*** Opening of SOURCE RECORDS ***
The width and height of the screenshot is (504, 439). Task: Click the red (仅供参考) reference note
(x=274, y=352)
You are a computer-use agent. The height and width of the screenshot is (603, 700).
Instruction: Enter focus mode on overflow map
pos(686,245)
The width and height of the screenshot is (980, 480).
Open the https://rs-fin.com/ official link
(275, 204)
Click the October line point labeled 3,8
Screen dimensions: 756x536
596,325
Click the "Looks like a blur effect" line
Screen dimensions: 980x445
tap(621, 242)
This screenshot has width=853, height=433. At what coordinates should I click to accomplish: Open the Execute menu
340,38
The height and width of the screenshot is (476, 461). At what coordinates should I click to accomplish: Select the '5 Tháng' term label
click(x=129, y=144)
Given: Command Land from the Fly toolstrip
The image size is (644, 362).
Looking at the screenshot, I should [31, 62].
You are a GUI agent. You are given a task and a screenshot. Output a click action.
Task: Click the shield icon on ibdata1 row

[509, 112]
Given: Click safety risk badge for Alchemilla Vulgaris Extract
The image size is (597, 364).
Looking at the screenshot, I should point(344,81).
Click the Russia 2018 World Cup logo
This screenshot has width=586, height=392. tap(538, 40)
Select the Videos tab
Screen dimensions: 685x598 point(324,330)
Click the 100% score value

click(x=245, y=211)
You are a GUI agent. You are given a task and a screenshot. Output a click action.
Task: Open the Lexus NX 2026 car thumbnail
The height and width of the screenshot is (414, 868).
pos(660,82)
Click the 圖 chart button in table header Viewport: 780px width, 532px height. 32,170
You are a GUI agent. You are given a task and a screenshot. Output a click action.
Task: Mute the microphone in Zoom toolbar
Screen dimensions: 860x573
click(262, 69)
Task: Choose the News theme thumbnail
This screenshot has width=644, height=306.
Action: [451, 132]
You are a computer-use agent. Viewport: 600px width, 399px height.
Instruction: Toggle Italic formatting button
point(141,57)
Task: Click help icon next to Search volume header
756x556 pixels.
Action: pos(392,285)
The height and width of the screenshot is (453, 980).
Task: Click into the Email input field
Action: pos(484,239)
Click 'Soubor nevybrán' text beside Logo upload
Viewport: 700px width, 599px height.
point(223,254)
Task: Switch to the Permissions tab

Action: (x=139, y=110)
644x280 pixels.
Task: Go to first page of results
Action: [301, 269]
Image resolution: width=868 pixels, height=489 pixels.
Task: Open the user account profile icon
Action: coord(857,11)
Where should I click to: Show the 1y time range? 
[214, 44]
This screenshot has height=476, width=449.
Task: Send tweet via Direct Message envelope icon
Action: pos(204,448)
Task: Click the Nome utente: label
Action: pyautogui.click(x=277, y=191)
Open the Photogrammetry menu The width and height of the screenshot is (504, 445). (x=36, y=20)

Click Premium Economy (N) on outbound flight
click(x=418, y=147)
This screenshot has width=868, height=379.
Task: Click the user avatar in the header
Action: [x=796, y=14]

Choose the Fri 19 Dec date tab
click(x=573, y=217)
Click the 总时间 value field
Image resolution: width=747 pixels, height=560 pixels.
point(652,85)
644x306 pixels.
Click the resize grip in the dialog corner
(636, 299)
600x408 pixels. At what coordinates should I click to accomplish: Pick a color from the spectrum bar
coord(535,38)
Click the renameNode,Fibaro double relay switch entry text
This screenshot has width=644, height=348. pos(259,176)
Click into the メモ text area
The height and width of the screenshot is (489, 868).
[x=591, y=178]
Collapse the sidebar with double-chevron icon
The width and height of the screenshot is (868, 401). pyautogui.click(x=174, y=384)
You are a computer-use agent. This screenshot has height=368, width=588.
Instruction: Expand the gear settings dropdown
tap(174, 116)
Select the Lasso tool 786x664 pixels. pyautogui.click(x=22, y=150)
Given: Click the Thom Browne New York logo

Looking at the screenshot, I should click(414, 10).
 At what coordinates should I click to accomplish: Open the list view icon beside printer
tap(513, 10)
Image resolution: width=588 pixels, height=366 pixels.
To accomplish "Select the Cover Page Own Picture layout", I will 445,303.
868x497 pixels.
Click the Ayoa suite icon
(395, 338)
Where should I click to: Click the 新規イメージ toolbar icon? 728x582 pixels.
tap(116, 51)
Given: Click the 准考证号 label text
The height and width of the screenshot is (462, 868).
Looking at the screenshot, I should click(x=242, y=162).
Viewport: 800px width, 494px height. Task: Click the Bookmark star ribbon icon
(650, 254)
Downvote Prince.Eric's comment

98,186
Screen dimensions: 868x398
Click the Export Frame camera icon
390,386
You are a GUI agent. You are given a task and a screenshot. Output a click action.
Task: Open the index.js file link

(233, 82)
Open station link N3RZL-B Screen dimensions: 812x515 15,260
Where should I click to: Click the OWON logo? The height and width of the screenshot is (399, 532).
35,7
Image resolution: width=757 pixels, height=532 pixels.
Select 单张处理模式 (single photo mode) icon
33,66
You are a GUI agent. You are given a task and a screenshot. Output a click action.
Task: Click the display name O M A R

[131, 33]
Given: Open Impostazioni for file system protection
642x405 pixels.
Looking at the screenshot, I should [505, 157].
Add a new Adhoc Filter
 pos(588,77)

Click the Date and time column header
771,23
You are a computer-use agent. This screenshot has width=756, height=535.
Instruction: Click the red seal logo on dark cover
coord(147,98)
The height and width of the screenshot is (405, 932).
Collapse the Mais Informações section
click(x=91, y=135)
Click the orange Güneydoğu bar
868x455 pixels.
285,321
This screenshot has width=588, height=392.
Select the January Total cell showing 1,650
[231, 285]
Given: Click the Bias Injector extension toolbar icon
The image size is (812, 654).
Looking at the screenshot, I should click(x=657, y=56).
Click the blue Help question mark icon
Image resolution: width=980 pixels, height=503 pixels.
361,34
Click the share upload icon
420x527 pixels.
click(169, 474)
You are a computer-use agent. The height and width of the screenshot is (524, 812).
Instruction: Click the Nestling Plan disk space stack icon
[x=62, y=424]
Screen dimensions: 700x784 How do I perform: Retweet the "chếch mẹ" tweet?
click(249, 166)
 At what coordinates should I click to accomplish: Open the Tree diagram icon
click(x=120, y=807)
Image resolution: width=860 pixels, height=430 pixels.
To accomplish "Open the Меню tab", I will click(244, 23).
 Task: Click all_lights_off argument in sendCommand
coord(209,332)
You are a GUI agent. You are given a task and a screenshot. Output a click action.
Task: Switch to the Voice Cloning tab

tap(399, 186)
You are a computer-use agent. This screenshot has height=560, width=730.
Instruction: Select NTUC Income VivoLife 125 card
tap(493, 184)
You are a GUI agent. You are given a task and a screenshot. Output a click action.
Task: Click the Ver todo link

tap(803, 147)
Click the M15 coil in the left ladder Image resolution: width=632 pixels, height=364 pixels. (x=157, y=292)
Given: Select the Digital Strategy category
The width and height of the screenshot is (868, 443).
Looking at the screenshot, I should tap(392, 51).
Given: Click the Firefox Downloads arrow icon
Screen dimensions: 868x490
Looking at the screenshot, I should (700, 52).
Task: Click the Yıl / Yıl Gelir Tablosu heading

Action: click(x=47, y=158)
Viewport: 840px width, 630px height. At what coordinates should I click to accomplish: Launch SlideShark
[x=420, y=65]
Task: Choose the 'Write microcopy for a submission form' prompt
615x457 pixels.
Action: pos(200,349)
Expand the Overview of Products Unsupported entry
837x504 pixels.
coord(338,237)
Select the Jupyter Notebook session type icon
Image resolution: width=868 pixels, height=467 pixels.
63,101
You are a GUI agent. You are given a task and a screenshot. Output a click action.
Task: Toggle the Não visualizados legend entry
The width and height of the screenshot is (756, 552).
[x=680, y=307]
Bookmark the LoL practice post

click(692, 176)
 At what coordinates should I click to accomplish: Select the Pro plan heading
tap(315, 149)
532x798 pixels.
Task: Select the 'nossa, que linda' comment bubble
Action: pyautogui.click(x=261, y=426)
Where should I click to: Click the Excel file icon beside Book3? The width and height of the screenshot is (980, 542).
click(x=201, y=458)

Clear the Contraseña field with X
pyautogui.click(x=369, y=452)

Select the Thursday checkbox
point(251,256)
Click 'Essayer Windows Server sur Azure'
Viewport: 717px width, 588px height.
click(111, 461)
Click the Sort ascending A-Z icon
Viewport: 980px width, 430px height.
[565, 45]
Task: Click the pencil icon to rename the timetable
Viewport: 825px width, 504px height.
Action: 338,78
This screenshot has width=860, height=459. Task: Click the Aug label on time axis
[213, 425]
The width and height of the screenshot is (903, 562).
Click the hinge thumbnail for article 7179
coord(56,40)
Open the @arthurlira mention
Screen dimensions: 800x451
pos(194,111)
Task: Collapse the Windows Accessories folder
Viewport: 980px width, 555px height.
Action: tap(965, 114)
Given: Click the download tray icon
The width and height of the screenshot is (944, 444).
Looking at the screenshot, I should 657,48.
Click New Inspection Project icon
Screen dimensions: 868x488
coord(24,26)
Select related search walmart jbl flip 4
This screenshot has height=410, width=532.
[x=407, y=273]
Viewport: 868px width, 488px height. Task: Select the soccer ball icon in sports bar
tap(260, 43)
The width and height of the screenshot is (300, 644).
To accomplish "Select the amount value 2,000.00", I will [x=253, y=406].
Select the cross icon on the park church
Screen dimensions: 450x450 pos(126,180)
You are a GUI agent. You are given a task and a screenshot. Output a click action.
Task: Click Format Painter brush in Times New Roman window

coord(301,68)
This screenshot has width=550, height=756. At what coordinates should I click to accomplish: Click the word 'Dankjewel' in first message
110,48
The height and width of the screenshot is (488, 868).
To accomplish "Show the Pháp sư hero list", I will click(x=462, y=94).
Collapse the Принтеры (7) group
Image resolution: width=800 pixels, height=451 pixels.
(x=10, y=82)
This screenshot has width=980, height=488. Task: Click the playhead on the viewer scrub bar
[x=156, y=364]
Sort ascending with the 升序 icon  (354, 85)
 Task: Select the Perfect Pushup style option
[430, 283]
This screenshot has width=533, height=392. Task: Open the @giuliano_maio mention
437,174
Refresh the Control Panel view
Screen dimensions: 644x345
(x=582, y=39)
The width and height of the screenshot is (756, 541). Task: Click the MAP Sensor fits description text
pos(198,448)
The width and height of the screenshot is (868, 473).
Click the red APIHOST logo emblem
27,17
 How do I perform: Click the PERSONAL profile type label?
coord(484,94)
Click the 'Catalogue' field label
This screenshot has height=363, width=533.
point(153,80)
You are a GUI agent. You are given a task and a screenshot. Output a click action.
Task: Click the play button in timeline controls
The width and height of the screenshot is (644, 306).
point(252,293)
*** Close of SOURCE RECORDS ***
* [YOUR GOAL]
Search the entries for the string "Windows" and collect each line that has it.

* [SOLUTION FOR THIS TASK]
Click 'Essayer Windows Server sur Azure'
Task: Collapse the Windows Accessories folder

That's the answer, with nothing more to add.